Ost-West-Frauenbündnis plant Demo 5 vor 12

Um eine gemeinsame Großdemonstration vorzubereiten, traten sich kürzlich 70 Frauen aus Ost und West, die verschiedenen Organisationen, Parteien, autonomen Frauengruppen in beiden Ländern angehören, im Berliner Haus der Demokratie. Zu ihrem Vorhaben befragte ND die Pressebeauftragte des Unabhängigen Frauenverbandes, Marinka Körzendörfer.

Für wann und unter welchem Motto ist die Veranstaltung geplant?

Wir Frauen beschlossen, zu der Demonstration unter der Losung "Gegen eine Einverleibung der DDR, für ein selbstbestimmtes Leben" für den 29. September um 11.55 Uhr, das heißt fünf vor zwölf, aufzurufen.
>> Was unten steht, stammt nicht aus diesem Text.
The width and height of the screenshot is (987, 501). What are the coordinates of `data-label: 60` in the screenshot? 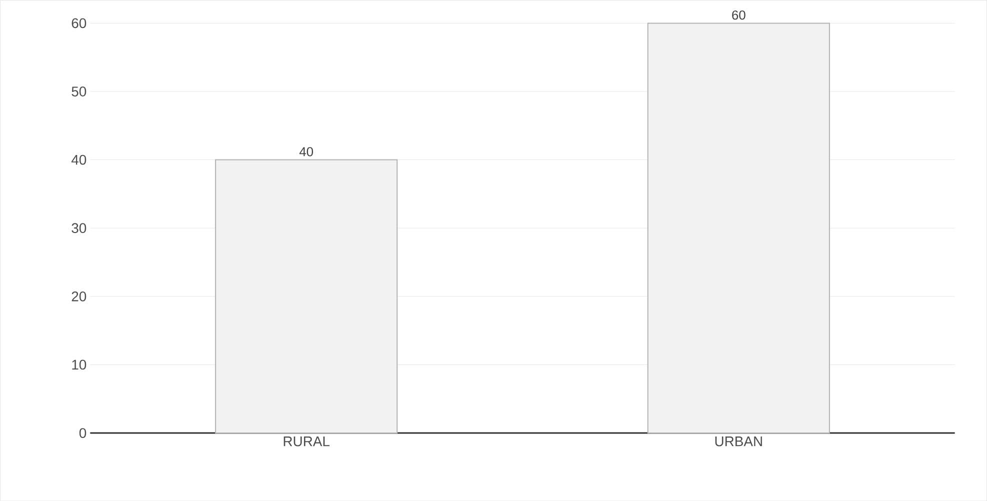 It's located at (739, 15).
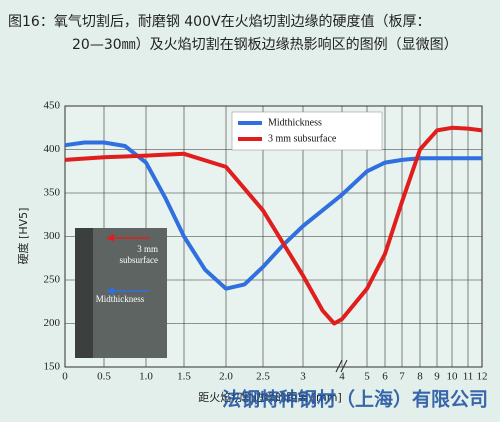  What do you see at coordinates (84, 293) in the screenshot?
I see `micrograph-edge` at bounding box center [84, 293].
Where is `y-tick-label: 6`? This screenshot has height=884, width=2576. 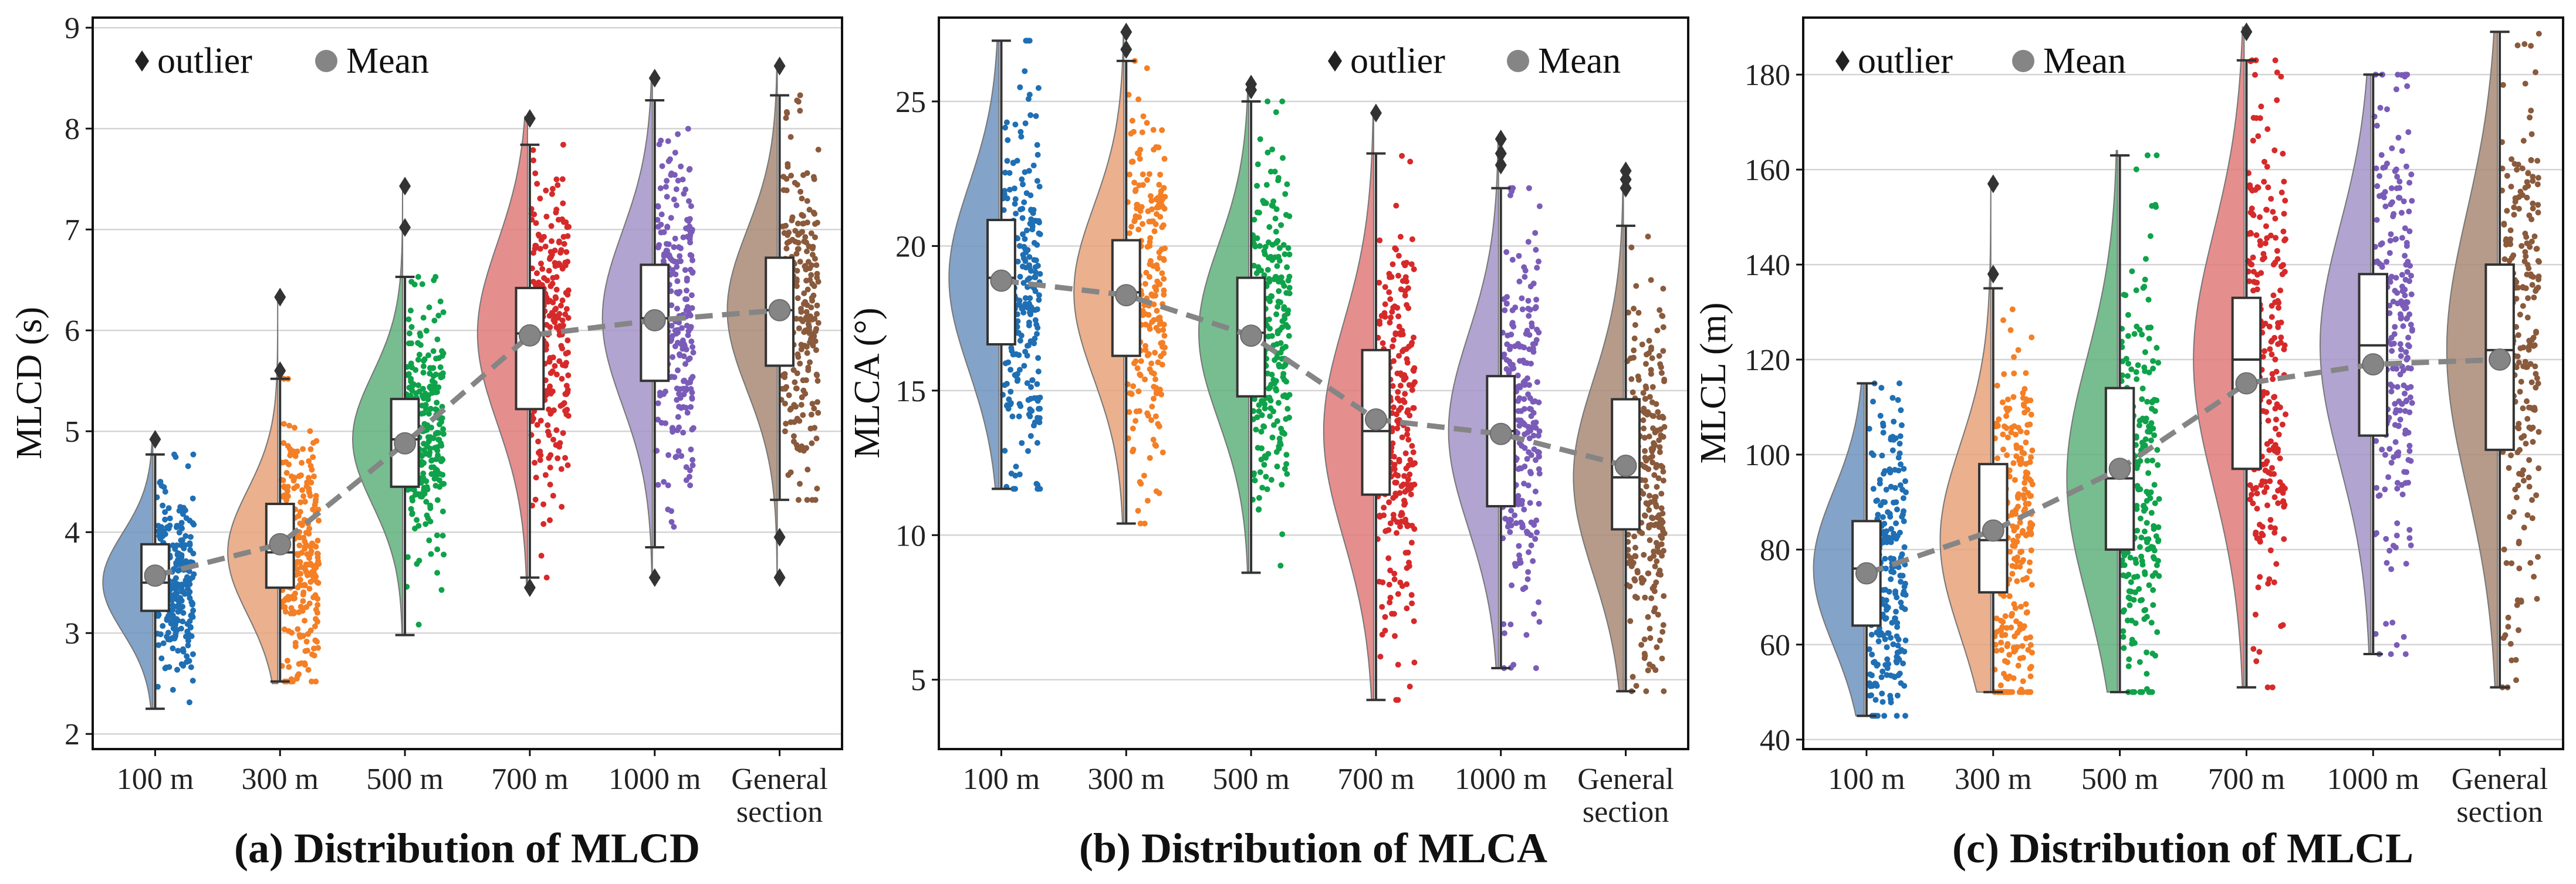
y-tick-label: 6 is located at coordinates (72, 331).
Das hat Symbolcharakter . . .

Soll es auch. Wir wollen, dass alle - Frauen, Männer, Kinder, Behinderte, ältere Menschen, AusländerInnen; jene, die gegen eine Wiedervereinigung überhaupt und jene, die "nur" gegen die Art und Weise sind, mit uns kommen. Die Route liegt allerdings noch nicht fest.

Wogegen, wofür konkret werdet ihr streiten?
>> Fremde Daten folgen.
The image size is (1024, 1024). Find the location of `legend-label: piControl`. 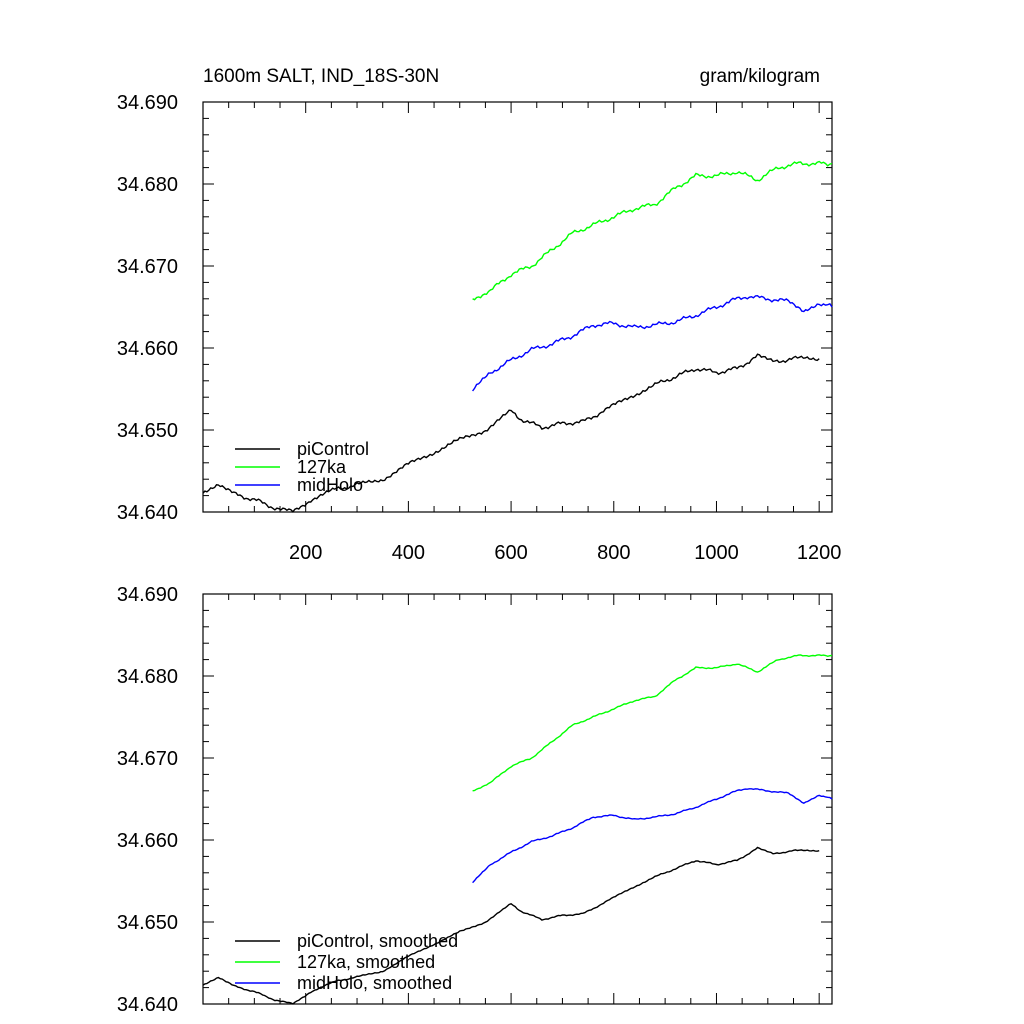

legend-label: piControl is located at coordinates (333, 449).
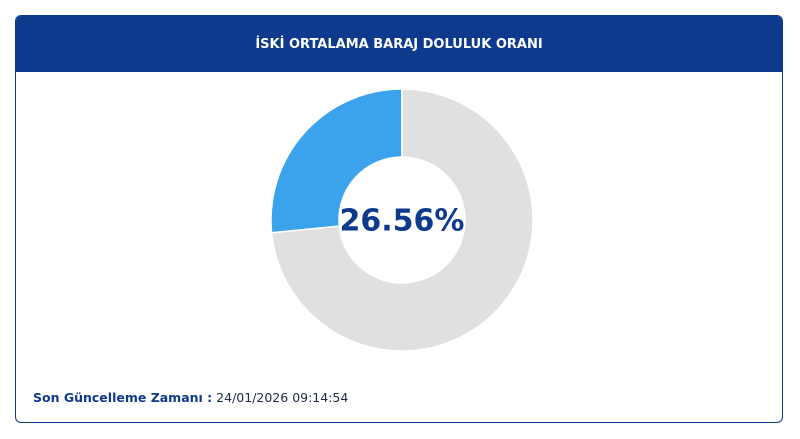  I want to click on header-title: İSKİ ORTALAMA BARAJ DOLULUK ORANI, so click(399, 44).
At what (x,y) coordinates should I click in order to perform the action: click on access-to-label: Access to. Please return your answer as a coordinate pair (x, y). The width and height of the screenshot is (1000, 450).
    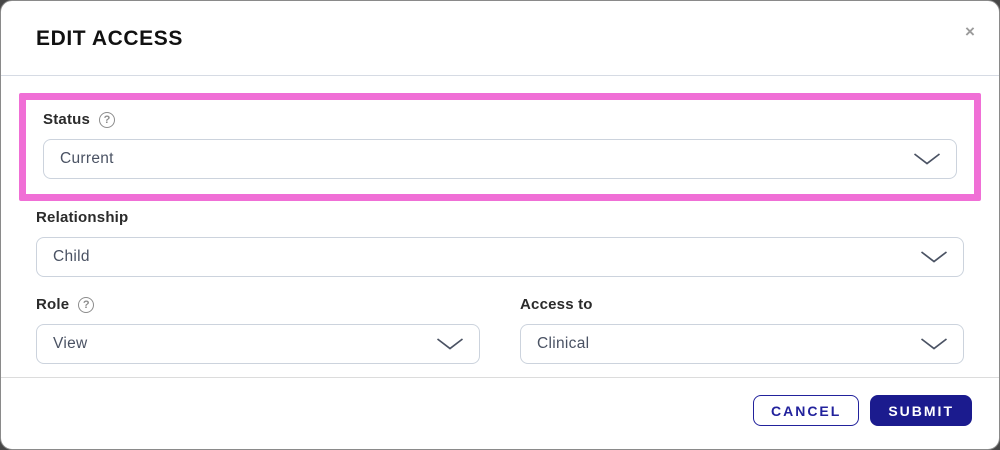
    Looking at the image, I should click on (742, 304).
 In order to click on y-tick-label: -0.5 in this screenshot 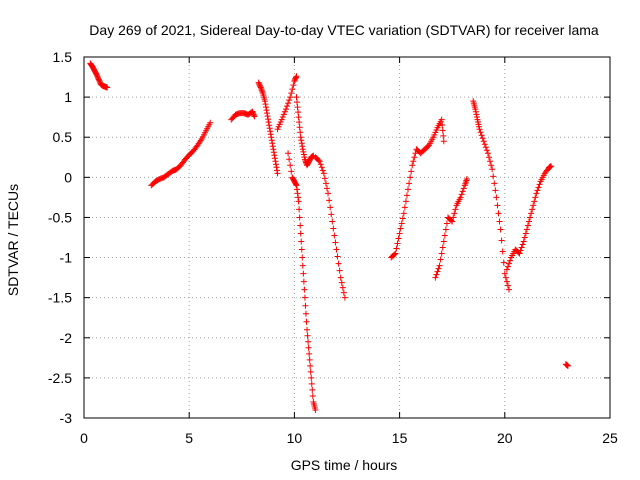, I will do `click(60, 217)`.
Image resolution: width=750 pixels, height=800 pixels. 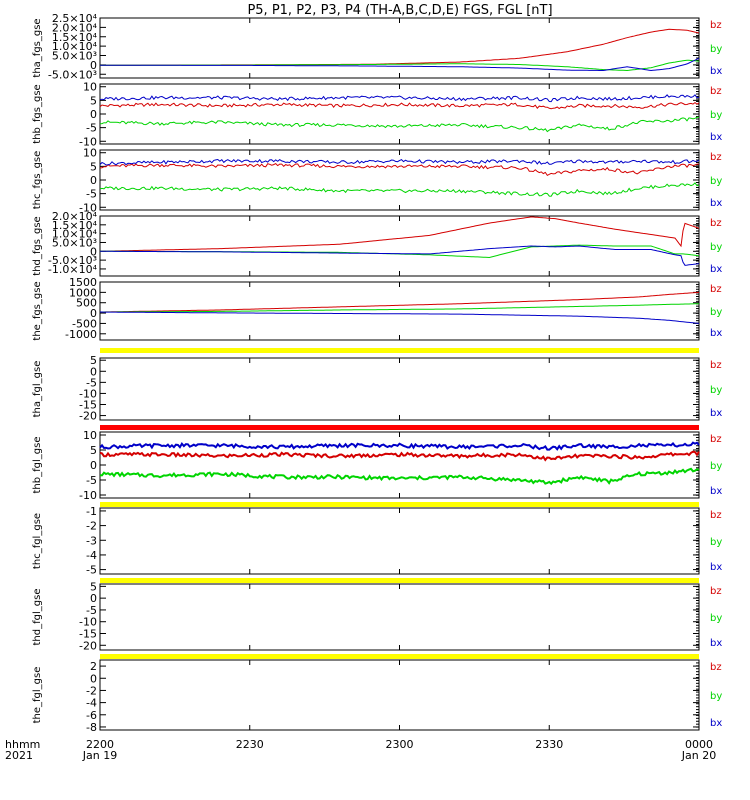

Wir protestieren gegen den § 218, gegen Intoleranz und Ausgrenzung Andersaussehender, gleichgeschlechtlich Liebender. Wir wenden uns gegen ein undemokratisches und aggressives Deutschland. Wir treten auf gegen die unsozialen Folgen des Anschlusses.

Kurz vor dem Ende der DDR wollen wir den Anschlusspolitikern in beiden Ländern klarmachen, welches unsere Vorstellungen von einem geeinten Deutschland sind. Recht auf bezahlte Arbeit und somit ökonomische Unabhängigkeit gehören dazu und Erhalt der Sozialpolitischen Maßnahmen der DDR. Jeder Mensch soll die ihm gewählte Lebensform ohne Diskriminierung oder straf- und zivilrechtliche Benachteiligung frei leben können. Wir wünschen Auflösung der Militärblöcke und Entmilitarisierung. Wir fordern eine ökologische Wirtschafts-, Energie-und Verkehrspolitik für ganz Deutschland ohne Energiemonopol der BRD-Konzerne. Wir wenden uns schließlich gegen Nationalismus, Rassismus, Sexismus. Im übrigen soll die Demonstration jener vom Juni in Bonn an Größe und Wirkung nicht nachstehen.

Das erfordert gute Vorbereitung.

Deshalb wird kurzfristig jeweils in Berlin-Ost und -West ein Büro eröffnet, in dem alle Fäden zusammenlaufen. Sonderbusse oder Züge müssen beispielsweise organisiert wenden, damit viele kommen können. Das Ost-Büro ist über das Haus der Demokratie, (...), zu erreichen.